### DATA EXTRACTS
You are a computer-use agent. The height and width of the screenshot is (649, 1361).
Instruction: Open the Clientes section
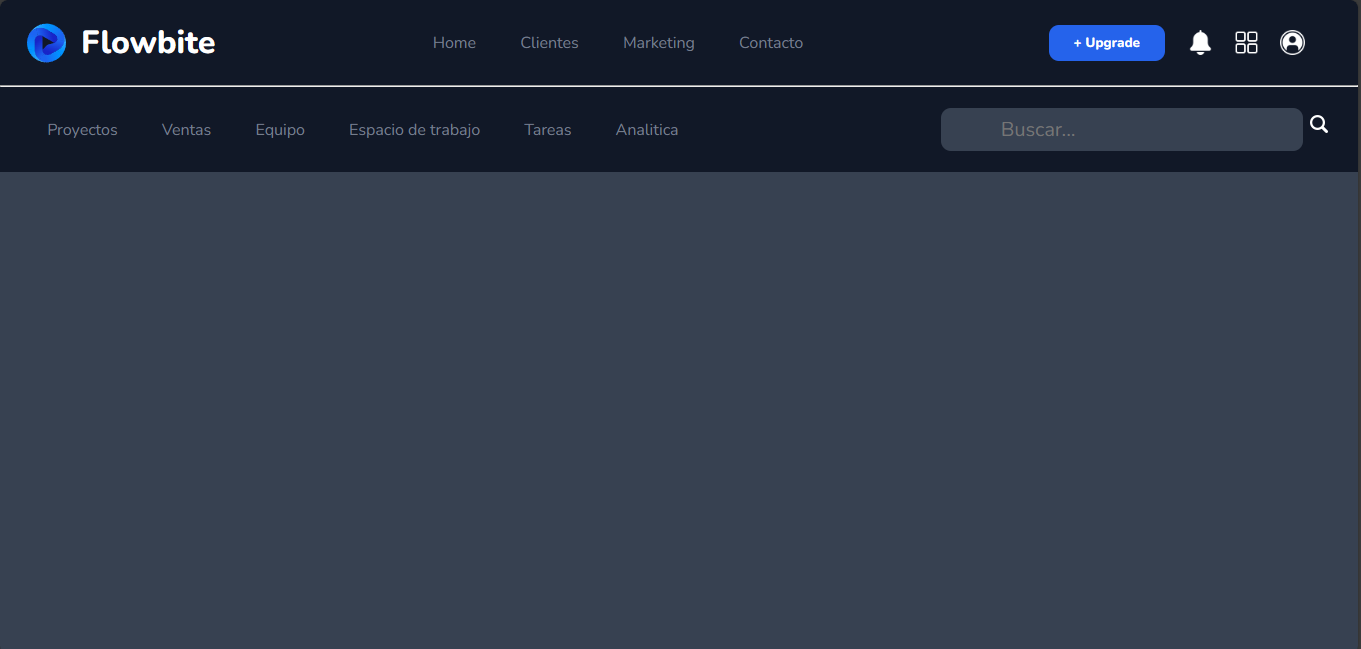tap(549, 42)
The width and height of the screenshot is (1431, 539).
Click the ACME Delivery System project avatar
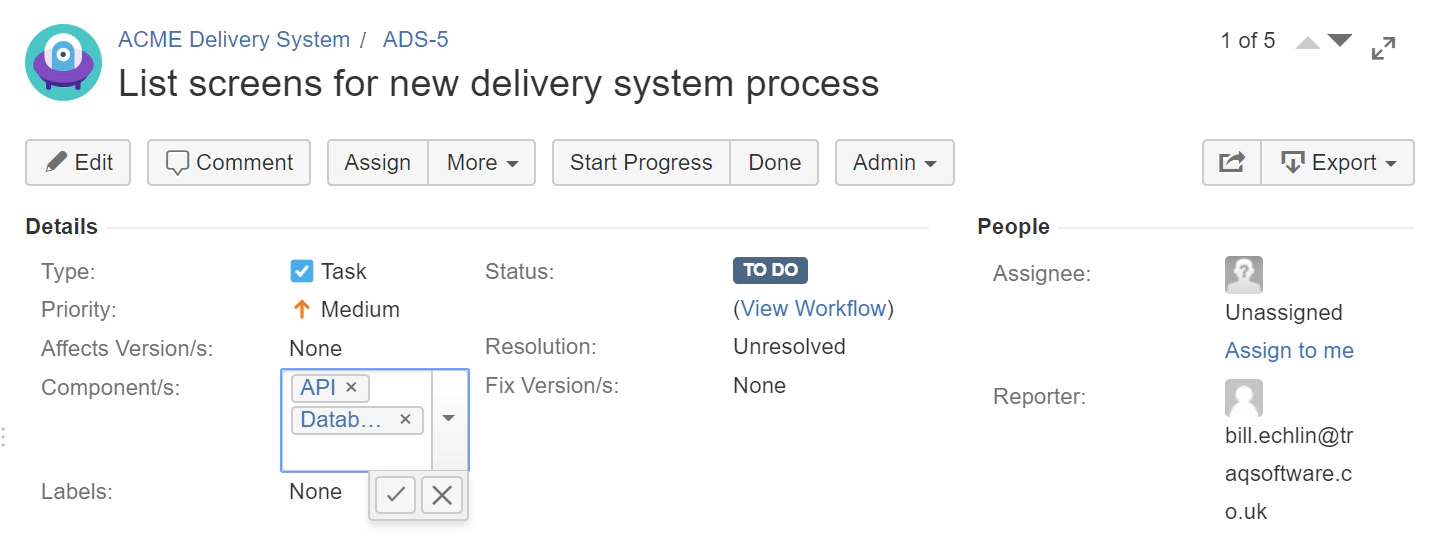63,62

### PROBLEM
Only lines holding the word "screenshot" are wanted; copy each one from the listing.

### OUTPUT
You are a computer-use agent. The height and width of the screenshot is (649, 1361).
The width and height of the screenshot is (1431, 539).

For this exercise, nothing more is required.